Тебе кажется, что все нормально, потому что ты наблюдаешь со стороны, пока родители не направляются к двери. Тогда ты осознаешь, что никакого безопасного расстояния между вами нет, что ты здесь и тебя вот-вот оставят одного среди врагов. Тебя хотят протащить под килем. Все предчувствия оживают разом, и ты отчетливо осознаешь, что случится нечто ужасное — с тобой, с родителями, с сестрой, с твоими друзьями, — но в основном с тобой, потому что это тебя собираются здесь покинуть.

Ты впадаешь в панику. Ты никогда не проявлял жестокости, но сейчас вся твоя жизнь зависит от того, удастся ли тебе освободиться. Судьба всего мира зависит от того, выберешься ли ты отсюда.

Но они ловчее и хитрее. Из ниоткуда на тебя набрасываются верзилы в халатах пастельных цветов.

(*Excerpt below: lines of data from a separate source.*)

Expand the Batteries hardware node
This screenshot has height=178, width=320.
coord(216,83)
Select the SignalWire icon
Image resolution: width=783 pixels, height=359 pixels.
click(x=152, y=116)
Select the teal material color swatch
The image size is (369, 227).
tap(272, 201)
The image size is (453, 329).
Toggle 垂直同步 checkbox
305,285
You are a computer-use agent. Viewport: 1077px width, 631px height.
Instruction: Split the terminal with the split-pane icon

— Нет! — вопишь ты. — Я буду хорошим! Я больше не буду! — Ты даже не знаешь, чего именно «не будешь» делать, но ты готов на это, лишь бы тебя здесь не запирали.

Услышав твои мольбы, родители застывают у двери, будто собираясь передумать — но тут между ними и тобой встает сиделка в бледно-розовом халате:

— Чем дольше вы здесь задержитесь, — говорит она, — тем сложнее будет ему, и тем тяжелее нам будет работать.

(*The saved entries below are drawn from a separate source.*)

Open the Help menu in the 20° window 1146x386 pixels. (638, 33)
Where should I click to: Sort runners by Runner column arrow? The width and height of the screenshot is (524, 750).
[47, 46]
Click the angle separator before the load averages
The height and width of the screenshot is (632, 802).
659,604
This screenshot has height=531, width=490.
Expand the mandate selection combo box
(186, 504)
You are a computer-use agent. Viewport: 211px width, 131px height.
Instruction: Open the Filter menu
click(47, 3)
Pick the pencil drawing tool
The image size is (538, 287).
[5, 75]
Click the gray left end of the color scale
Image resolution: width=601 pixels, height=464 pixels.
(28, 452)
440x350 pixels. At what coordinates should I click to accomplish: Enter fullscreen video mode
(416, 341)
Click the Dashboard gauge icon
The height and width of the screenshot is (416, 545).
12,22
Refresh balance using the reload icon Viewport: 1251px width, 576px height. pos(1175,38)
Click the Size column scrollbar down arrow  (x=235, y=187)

— Они убивают меня! — орешь ты. — Они меня убьют! — При звуке собственных криков ты понимаешь, что это правда. Но родители пускаются в бегство сквозь череду дверей, которые открываются и закрываются, как шлюзы канала, и выходят в ночь, спустившуюся с ясного неба, кажется, всего мгновение назад. Теперь тебе кажется, что голоса были правы. Что это — не твои родители, а натянувшие их личины самозванцы.

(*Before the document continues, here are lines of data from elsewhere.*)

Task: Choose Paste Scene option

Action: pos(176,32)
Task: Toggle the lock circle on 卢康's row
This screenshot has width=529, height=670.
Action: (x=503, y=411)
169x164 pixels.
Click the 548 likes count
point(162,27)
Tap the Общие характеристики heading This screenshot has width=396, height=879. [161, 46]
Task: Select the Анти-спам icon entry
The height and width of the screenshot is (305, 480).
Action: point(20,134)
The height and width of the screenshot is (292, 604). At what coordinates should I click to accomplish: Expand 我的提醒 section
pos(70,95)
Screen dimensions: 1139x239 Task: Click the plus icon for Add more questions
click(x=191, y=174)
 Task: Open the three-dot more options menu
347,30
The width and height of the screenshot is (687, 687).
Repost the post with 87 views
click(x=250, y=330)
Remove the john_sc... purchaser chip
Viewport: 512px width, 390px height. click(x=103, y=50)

Адреналин почти помогает тебе одолеть тех троих в пастельных халатах. Почти. В конце концов они загоняют тебя в комнату, бросают на кровать и чем-то колют в пятую точку. Ты оборачиваешься как раз вовремя, чтобы увидеть в руках у сиделки шприц, уже избавленный от своего смертоносного содержимого. Мгновения спустя твои руки и ноги уже зажаты в специальных манжетах, ты лежишь и чувствуешь, как укол начинает действовать.

— Отдохни, мой хороший, все будет в порядке, — говорит сиделка. — Мы тебе поможем.

Тут яд из твоей задницы проникает в мозг, и твое сознание растекается, как нефтяная пленка по морской поверхности.

И ты впервые узнаешь Белую Пластиковую Кухню. Ты частенько будешь ее навещать. Она — портал во все те места, куда ты не хочешь попадать.

78. Царство щадящего солнца

Мне снится сон. Я лежу на пляже в какой-то стране, где не говорят по-английски — а если и говорят, то только из-за множества американских туристов, приезжающих потратить деньги, которых у них нет, на вещи, которые им не нужны, и покраснеть, как раки, под нещадно палящим солнцем.

А вот меня солнце щадит. И вех нас — маму, папу, сестру. Оно дарит нам свет и тепло безо всяких дурных последствий. Даже крем от загара не нужен.

Вокруг царят радость и счастье. Слышится смех. Играют дети. Повсюду слышны голоса пляжных торговцев, с таким обаянием продающих блестящую ерунду, что никто не может устоять. Довольные туристы возвращаются с пляжа, все обвешанные золотыми и серебряными безделушками, звенящими при каждом шаге не хуже бубенцов.